Some of these tendencies are a reaction against the wave of digital imagery from the last two decades. The backlash produces a certain amount of concern about this being a regressive phase. After all, the prefix 're' has been thrown around a lot lately in the field – resist, return, retreat, recycle, redux, repeat, revival. But even in the most nostalgic examples the techniques and processes are completely overhauled through new technology and platforms. If the teaching of drawing now includes augmented reality and information modeling alongside pastel isometrics, what are the potentials for representation as a fundamental aspect of the discipline? Drawings and pictures have become more synonymous. The same pixels which form today's photos, videos, and graphics also construct those isometrics. This overlap is apparent in the ways photos, drawings, and videos coexist on the same platforms of virtual dissemination and consumption, a condition which seems to be giving drawings an audience as large as ever. The current reappraisal of representation and absorption of new tools into the field present a ripe moment for questioning drawing and its role at the core of architecture.
Robin Evans's statement that “Architects don't make buildings; they make drawings of building”1 still holds true although his diagram can now be expanded beyond the traditional projection methods to include these new realms of visualization. There are many questions to attack in this session. What territory can representation operate on and how can that potential be expanded? In a culture awash with images how do we productively operate and instigate? What are the politics of drawing, the image, and representation? How do we engage a generation of students with the power of drawing and image making? What lessons from our powerful history of representation are resonant right now? How has the drawing been changed by technology and culture in the past two decades? How can the teaching of it reflect more intensely those changes?
Architecture, Engineering and the Multiplicity of the Creative Process
Brett Schneider, Rhode Island School of Design
Architecture is not simply the work of architects. It requires an orchestra of designers including architects, engineers (of many types), and many other specialists. The interplay between these participants can become an active and positive influence on the overall design process. For instance, why is it that Louis Kahn’s best work resulted from his collaboration with the structural engineer August Kommendant? In part, the answer is that strong creative voices in aligned fields can have a complementary effect where the end result is greater than the sum of the contributing parts.

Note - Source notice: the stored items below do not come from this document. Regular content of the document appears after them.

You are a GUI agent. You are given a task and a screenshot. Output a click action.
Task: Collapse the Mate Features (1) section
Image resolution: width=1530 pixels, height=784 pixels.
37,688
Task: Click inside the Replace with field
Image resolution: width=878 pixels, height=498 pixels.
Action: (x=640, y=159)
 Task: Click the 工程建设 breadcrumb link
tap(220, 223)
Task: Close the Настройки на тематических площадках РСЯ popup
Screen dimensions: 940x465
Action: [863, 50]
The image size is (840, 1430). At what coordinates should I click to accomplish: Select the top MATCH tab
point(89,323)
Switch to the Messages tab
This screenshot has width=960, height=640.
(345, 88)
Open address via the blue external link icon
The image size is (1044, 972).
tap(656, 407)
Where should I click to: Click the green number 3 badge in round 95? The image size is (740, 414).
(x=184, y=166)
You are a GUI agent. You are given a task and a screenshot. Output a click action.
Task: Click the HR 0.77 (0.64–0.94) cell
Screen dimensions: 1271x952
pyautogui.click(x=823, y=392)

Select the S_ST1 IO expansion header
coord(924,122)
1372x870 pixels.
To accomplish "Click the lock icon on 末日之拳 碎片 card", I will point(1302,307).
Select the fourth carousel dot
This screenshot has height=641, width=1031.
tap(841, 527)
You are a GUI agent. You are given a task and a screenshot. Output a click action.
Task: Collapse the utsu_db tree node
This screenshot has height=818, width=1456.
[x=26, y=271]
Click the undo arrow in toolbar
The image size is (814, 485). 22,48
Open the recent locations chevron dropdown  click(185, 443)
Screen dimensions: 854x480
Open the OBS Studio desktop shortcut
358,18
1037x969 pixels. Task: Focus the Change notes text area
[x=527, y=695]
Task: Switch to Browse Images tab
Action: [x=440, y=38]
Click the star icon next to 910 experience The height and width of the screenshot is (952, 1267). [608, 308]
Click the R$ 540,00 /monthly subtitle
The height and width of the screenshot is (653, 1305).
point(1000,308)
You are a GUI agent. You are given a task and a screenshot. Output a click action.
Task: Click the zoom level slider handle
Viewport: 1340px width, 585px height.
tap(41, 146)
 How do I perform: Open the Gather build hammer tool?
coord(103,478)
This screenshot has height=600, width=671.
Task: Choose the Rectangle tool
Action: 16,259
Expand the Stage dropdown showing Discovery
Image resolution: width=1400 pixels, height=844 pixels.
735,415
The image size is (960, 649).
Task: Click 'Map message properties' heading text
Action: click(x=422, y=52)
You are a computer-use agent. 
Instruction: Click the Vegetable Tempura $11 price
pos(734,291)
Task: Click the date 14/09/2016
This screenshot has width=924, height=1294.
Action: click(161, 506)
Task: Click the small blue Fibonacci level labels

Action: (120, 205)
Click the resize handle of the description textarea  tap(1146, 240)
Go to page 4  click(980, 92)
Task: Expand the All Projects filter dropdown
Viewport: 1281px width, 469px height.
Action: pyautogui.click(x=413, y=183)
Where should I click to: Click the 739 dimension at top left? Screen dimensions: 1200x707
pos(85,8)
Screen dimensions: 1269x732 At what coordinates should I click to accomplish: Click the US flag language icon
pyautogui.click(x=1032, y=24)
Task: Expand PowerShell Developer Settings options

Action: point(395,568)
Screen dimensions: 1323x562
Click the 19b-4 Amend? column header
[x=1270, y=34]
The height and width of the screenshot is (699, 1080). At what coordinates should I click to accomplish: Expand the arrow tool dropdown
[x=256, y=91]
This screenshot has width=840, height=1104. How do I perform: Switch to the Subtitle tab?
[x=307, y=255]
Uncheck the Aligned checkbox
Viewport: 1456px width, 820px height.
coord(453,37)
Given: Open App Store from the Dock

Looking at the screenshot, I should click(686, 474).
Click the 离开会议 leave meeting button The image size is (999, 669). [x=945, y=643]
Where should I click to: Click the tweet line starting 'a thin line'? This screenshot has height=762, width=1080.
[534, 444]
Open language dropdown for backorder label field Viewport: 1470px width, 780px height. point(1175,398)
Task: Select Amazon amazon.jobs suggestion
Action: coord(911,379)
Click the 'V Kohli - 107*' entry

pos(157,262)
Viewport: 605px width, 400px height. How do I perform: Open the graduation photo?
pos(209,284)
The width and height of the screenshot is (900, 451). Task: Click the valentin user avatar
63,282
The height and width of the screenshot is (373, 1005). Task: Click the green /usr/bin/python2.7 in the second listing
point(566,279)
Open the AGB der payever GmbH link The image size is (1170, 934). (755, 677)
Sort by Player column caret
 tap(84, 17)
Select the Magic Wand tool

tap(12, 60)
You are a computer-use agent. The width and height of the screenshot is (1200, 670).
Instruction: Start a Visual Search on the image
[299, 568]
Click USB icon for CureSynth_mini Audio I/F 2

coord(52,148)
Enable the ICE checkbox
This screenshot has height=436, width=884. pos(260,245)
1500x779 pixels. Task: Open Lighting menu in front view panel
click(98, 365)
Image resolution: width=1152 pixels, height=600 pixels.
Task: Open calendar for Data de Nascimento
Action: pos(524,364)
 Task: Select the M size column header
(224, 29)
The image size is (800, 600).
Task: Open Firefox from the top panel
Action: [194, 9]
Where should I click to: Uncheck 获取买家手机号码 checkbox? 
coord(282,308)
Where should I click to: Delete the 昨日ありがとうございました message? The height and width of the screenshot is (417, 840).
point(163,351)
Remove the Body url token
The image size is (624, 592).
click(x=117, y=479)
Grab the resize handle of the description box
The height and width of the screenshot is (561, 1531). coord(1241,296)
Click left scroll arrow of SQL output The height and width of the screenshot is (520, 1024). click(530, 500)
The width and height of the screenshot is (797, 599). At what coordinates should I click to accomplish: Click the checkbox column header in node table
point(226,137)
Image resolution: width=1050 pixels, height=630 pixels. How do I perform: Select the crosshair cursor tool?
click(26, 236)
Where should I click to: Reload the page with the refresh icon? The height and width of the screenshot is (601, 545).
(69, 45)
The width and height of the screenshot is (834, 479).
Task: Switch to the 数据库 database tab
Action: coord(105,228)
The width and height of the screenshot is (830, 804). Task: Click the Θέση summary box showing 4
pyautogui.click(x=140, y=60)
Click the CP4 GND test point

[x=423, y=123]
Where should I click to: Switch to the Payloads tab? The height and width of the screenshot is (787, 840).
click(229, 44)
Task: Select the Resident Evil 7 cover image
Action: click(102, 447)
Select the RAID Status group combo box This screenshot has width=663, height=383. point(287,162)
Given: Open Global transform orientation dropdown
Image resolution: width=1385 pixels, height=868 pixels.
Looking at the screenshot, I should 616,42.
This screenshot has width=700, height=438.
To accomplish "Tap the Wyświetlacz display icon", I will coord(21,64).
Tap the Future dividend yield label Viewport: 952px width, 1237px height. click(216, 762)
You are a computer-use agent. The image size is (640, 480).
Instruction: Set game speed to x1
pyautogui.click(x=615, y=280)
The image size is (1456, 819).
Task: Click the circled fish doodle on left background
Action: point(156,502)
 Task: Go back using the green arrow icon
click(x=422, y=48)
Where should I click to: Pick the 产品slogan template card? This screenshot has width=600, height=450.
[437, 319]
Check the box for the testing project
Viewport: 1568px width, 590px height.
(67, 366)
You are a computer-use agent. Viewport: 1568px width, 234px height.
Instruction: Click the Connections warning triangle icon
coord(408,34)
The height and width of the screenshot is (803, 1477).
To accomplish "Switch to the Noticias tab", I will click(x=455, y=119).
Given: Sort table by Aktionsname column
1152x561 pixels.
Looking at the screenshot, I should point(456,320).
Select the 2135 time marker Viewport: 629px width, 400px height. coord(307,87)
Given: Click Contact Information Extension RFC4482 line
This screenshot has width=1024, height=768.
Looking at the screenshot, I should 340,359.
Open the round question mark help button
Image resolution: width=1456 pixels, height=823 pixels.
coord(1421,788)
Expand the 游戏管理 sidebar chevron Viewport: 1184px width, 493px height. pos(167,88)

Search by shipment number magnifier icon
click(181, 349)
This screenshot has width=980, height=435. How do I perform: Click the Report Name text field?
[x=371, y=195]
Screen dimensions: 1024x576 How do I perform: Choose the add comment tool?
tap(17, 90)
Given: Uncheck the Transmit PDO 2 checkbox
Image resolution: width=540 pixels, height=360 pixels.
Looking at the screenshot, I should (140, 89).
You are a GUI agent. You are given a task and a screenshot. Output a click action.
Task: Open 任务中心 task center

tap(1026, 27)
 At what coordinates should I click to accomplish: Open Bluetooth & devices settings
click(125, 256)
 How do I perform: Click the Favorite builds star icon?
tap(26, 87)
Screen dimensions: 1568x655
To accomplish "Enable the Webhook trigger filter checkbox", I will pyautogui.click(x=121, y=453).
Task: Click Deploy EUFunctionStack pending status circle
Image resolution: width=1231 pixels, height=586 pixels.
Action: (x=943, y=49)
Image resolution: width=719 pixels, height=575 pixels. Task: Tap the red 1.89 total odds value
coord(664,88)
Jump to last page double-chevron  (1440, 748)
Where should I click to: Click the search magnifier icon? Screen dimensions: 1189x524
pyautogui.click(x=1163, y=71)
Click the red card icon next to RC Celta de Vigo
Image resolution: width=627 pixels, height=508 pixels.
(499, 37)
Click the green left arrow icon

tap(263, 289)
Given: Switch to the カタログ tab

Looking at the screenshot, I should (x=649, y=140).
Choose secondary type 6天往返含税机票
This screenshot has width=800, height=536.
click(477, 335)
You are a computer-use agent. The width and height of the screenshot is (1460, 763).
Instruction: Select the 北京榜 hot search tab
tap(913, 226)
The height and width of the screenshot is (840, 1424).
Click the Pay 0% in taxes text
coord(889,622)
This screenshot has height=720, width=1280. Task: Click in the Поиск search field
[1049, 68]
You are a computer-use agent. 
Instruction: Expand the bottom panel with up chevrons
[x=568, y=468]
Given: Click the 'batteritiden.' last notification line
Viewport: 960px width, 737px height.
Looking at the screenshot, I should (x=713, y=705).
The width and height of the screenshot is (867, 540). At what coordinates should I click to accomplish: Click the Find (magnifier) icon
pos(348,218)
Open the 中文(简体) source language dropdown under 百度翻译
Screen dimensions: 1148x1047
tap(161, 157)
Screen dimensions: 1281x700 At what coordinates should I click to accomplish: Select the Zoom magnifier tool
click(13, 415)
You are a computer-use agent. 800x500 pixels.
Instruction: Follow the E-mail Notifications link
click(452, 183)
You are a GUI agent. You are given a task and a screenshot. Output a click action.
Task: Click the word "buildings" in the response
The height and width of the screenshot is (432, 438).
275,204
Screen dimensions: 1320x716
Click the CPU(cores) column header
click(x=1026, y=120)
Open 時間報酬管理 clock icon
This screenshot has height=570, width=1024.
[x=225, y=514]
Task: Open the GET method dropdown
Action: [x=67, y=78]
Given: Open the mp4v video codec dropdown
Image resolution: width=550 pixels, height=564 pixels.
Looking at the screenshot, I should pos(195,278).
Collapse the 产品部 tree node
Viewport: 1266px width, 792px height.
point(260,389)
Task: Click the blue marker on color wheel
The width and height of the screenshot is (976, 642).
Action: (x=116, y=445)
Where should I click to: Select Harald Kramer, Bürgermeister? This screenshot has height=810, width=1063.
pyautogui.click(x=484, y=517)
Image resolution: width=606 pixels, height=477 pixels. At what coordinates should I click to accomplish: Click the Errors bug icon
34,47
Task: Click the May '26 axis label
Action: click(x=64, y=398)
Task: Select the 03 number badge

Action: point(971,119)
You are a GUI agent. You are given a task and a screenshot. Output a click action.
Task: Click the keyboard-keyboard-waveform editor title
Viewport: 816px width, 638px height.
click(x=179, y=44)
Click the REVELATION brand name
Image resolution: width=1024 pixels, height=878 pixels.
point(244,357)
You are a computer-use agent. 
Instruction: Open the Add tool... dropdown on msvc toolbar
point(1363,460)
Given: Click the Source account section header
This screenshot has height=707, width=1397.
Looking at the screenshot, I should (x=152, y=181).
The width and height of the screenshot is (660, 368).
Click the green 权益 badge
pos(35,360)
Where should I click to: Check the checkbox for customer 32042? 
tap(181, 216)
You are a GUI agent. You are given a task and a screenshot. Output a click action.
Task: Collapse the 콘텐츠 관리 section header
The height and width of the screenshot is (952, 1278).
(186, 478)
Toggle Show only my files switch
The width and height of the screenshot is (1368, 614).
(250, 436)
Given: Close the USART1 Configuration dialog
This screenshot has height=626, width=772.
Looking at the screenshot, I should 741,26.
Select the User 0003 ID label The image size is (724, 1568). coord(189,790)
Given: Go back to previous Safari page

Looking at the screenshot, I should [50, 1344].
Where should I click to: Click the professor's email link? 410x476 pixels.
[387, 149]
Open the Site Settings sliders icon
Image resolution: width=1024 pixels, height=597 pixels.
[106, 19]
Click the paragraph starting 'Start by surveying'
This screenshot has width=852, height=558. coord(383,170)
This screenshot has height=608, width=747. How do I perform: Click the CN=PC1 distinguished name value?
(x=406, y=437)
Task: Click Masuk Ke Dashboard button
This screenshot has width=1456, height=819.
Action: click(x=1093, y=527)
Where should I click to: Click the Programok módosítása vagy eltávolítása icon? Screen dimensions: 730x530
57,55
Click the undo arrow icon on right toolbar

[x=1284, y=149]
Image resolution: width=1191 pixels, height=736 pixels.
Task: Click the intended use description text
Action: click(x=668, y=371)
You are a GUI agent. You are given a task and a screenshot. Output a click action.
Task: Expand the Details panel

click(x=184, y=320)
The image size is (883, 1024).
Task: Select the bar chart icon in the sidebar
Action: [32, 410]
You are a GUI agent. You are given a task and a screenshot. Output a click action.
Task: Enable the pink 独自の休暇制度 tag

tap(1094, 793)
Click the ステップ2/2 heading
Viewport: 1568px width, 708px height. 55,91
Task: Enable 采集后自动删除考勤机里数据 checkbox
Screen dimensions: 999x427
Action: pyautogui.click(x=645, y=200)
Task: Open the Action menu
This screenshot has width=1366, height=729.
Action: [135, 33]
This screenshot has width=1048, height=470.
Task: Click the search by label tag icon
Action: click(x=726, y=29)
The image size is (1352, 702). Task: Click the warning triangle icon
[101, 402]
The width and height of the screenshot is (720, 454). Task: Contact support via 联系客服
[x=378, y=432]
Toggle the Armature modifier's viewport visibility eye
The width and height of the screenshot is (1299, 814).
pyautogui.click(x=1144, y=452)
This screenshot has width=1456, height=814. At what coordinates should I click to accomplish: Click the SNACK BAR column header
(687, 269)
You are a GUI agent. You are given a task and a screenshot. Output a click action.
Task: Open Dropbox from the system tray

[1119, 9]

For the purpose of this discussion, we can model the design process as simply the translation of an idea into an output. There are a series of Banham’s black boxes – one for each discipline. The creative process which lies in each is not easily decoded but the interaction between them does perhaps provide important clues to their contents. Like a star orbiting a black hole it is the interaction that provides evidence of the black hole that cannot be directly observed. How can we consider interaction between these processes of related disciplines in the same way as the star and the black hole?
In a case like Kahn and Kommendant, the base idea for the work is a shared one, but it is translated differently within each of these black boxes. It is through this shared basis in an idea (or model) that these processes are entwined and to which they must return. Note that this requires an engagement not guaranteed in conventional practice where design processes may seek independence for efficiency or other reasons.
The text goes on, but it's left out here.